Suppose you want to get from point A to point B. You use Google Transit directions, and it tells you:
Route 1:
1. Wait 5 minutes
2. Walk from point A to Bus stop 1 for 8 minutes
3. Take bus 69 till stop 2 (15 minues)
4. Wait 2 minutes
5. Take bus 6969 till stop 3(12 minutes)
6. Walk 7 minutes from stop 3 till point B for 3 minutes.
Total time = 5 wait + 40 minutes.
Route 2:
1. Wait 10 minutes
2. Walk from point A to Bus stop I for 13 minutes
3. Take bus 96 till stop II (10 minues)
4. Wait 17 minutes
5. Take bus 9696 till stop 3(12 minutes)
6. Walk 7 minutes from stop 3 till point B for 8 minutes.
Total time = 10 wait + 50 minutes.
All in all Route 1 looks way better. However, what really happens in practice is that bus 69 is 3 minutes behind due to traffic, and I end up missing bus 6969. The next bus 6969 comes at least 30 minutes later, which amounts to 5 wait + 70 minutes (including 30 m wait in the cold or heat). Would not it be nice if Google actually advertised this possibility? My question now is: what is the better algorithm for displaying the top 3 routes, given uncertainty in the schedule?
Thanks!
How about adding weightings that express a level of uncertainty for different types of journey elements.
Bus services in Dublin City are notoriously untimely, you could add a 40% margin of error to anything to do with Dublin Bus schedule, giving a best & worst case scenario. you could also factor in the chronic traffic delays at rush hours. Then a user could see that they may have a 20% or 80% chance of actually making a connection.
You could sort "best" journeys by the "most probably correct" factor, and include this data in the results shown to the user.
My two cents :)
For the UK rail system, each interchange node has an associated 'minimum transfer time to allow'. The interface to the route planner here then has an Advanced option allowing the user to either accept the default, or add half hour increments.
In your example, setting a' minimum transfer time to allow' of say 10 minutes at step 2 would prevent Route 1 as shown being suggested. Of course, this means that the minimum possible journey time is increased, but that's the trade off.
If you take uncertainty into account then there is no longer a "best route", but instead there can be a "best strategy" that minimizes the total time in transit; however, it can't be represented as a linear sequence of instructions but is more of the form of a general plan, i.e. "go to bus station X, wait until 10:00 for bus Y, if it does not arrive walk to station Z..." This would be notoriously difficult to present to the user (in addition of being computationally expensive to produce).
For a fixed sequence of instructions it is possible to calculate the probability that it actually works out; but what would be the level of certainty users want to accept? Would you be content with, say, 80% success rate? When you then miss one of your connections the house of cards falls down in the worst case, e.g. if you miss a train that leaves every second hour.
I wrote many years a go a similar program to calculate long-distance bus journeys in Finland, and I just reported the transfer times assuming every bus was on schedule.
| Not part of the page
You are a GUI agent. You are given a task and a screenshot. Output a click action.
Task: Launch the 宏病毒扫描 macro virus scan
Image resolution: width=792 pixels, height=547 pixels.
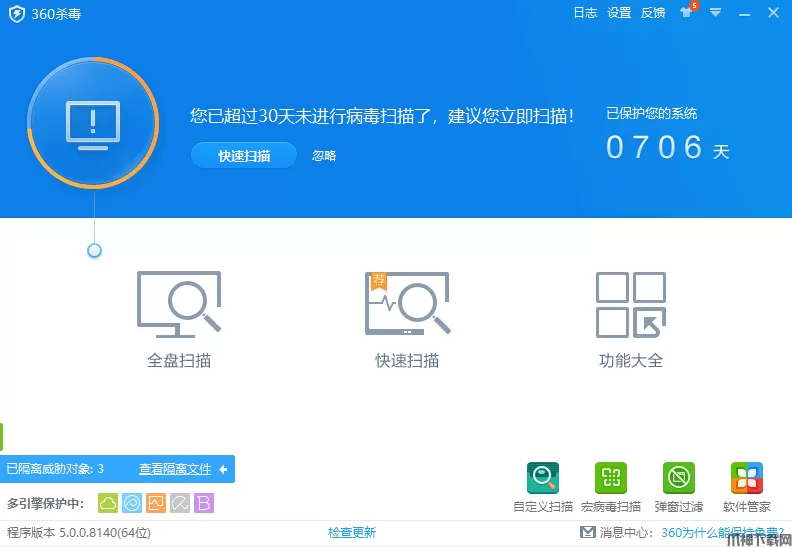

Then basically every plan with less than 15 minutes transfer time or so was disregarded because they were too risky (there were sometimes only one or two long-distance buses per day at a given route).
Empirically. Record the actual arrival times vs scheduled arrival times, and compute the mean and standard deviation for each. When considering possible routes, calculate the probability that a given leg will arrive late enough to make you miss the next leg, and make the average wait time P(on time)*T(first bus) + (1-P(on time))*T(second bus). This gets more complicated if you have to consider multiple legs, each of which could be late independently, and multiple possible next legs you could miss, but the general principle holds.
Catastrophic failure should be the first check.
This is especially important when you are trying to connect to that last bus of the day which is a critical part of the route. The rider needs to know that is what is happening so he doesn't get too distracted and knows the risk.
After that it could evaluate worst-case single misses.
And then, if you really wanna get fancy, take a look at the crime stats for the neighborhood or transit station where the waiting point is.